Segment Start: Input data

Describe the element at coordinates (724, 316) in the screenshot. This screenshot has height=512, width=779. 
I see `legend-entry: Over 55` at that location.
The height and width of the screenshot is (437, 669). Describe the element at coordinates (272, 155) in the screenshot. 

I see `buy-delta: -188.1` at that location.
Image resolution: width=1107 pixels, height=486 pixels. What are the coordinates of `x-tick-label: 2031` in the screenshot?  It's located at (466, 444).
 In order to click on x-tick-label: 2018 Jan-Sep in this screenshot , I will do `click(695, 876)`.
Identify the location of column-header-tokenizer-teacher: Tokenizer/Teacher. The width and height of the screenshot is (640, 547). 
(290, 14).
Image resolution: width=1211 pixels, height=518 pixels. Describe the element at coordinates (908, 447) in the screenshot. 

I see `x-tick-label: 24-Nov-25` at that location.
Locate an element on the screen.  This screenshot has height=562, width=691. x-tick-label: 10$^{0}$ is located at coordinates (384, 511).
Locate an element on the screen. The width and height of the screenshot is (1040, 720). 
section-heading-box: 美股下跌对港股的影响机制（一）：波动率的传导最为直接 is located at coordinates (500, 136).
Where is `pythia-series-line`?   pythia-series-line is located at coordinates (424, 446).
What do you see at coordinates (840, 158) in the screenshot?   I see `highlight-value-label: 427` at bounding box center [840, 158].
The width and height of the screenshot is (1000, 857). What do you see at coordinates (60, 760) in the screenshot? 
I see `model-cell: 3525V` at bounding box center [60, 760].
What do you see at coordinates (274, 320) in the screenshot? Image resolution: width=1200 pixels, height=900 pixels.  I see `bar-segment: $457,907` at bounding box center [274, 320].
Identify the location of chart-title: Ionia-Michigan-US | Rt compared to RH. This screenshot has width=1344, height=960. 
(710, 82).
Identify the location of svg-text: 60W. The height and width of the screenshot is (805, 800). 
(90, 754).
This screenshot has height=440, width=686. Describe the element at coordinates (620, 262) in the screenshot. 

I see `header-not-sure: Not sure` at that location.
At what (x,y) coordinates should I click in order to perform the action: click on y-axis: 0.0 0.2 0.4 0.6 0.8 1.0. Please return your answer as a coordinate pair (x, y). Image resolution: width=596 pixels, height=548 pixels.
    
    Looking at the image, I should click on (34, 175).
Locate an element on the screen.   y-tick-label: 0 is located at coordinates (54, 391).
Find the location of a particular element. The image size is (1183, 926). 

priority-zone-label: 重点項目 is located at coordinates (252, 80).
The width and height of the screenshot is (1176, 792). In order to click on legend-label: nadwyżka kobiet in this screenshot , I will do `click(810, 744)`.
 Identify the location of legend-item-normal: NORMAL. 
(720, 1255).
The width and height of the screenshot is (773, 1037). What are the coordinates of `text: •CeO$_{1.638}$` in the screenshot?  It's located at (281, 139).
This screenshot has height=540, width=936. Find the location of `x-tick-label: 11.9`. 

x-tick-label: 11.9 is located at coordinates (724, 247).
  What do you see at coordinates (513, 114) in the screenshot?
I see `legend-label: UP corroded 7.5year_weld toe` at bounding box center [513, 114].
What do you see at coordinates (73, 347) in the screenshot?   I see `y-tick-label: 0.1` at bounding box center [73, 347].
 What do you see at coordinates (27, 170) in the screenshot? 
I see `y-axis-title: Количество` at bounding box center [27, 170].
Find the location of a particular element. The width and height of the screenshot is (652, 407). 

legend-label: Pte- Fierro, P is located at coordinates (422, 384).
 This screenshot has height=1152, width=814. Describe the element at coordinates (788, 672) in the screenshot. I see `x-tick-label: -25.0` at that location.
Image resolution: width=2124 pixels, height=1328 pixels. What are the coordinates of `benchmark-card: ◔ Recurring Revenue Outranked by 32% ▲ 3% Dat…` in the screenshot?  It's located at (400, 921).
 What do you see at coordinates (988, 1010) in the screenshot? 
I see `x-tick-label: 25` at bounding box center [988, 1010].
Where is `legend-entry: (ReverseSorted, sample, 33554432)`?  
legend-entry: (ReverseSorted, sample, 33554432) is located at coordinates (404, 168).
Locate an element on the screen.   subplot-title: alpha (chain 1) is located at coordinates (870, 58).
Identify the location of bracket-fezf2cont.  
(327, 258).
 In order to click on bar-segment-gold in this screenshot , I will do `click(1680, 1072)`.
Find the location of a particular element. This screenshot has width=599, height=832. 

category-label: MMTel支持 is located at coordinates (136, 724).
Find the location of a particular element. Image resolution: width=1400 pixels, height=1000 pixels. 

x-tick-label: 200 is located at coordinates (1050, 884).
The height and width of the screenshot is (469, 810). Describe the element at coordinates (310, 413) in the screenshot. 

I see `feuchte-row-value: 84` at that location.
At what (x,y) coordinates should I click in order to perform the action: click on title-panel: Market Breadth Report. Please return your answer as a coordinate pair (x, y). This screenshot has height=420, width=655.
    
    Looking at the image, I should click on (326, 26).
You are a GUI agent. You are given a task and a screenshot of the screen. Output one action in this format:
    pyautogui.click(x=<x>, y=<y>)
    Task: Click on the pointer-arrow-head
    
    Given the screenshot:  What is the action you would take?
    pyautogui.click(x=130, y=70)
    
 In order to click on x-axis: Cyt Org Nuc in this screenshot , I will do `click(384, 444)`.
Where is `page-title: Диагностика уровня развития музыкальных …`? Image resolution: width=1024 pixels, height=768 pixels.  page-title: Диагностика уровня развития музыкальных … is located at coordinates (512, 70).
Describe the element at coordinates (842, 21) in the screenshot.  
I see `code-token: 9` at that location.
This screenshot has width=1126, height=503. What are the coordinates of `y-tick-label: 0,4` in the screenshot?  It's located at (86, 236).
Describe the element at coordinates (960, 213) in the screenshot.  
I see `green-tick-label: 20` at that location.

Segment End: Input data

• [Request]: Copy out the entries above word for word, from the line containing "What do you see at coordinates (840, 158)" through the line containing "x-tick-label: 11.9 is".

• [Task output]:
What do you see at coordinates (840, 158) in the screenshot?   I see `highlight-value-label: 427` at bounding box center [840, 158].
The width and height of the screenshot is (1000, 857). What do you see at coordinates (60, 760) in the screenshot? 
I see `model-cell: 3525V` at bounding box center [60, 760].
What do you see at coordinates (274, 320) in the screenshot? Image resolution: width=1200 pixels, height=900 pixels.  I see `bar-segment: $457,907` at bounding box center [274, 320].
Identify the location of chart-title: Ionia-Michigan-US | Rt compared to RH. This screenshot has width=1344, height=960. 
(710, 82).
Identify the location of svg-text: 60W. The height and width of the screenshot is (805, 800). 
(90, 754).
This screenshot has height=440, width=686. Describe the element at coordinates (620, 262) in the screenshot. 

I see `header-not-sure: Not sure` at that location.
At what (x,y) coordinates should I click in order to perform the action: click on y-axis: 0.0 0.2 0.4 0.6 0.8 1.0. Please return your answer as a coordinate pair (x, y). Image resolution: width=596 pixels, height=548 pixels.
    
    Looking at the image, I should click on (34, 175).
Locate an element on the screen.   y-tick-label: 0 is located at coordinates (54, 391).
Find the location of a particular element. The image size is (1183, 926). 

priority-zone-label: 重点項目 is located at coordinates (252, 80).
The width and height of the screenshot is (1176, 792). In order to click on legend-label: nadwyżka kobiet in this screenshot , I will do `click(810, 744)`.
 Identify the location of legend-item-normal: NORMAL. 
(720, 1255).
The width and height of the screenshot is (773, 1037). What are the coordinates of `text: •CeO$_{1.638}$` in the screenshot?  It's located at (281, 139).
This screenshot has height=540, width=936. Find the location of `x-tick-label: 11.9`. 

x-tick-label: 11.9 is located at coordinates (724, 247).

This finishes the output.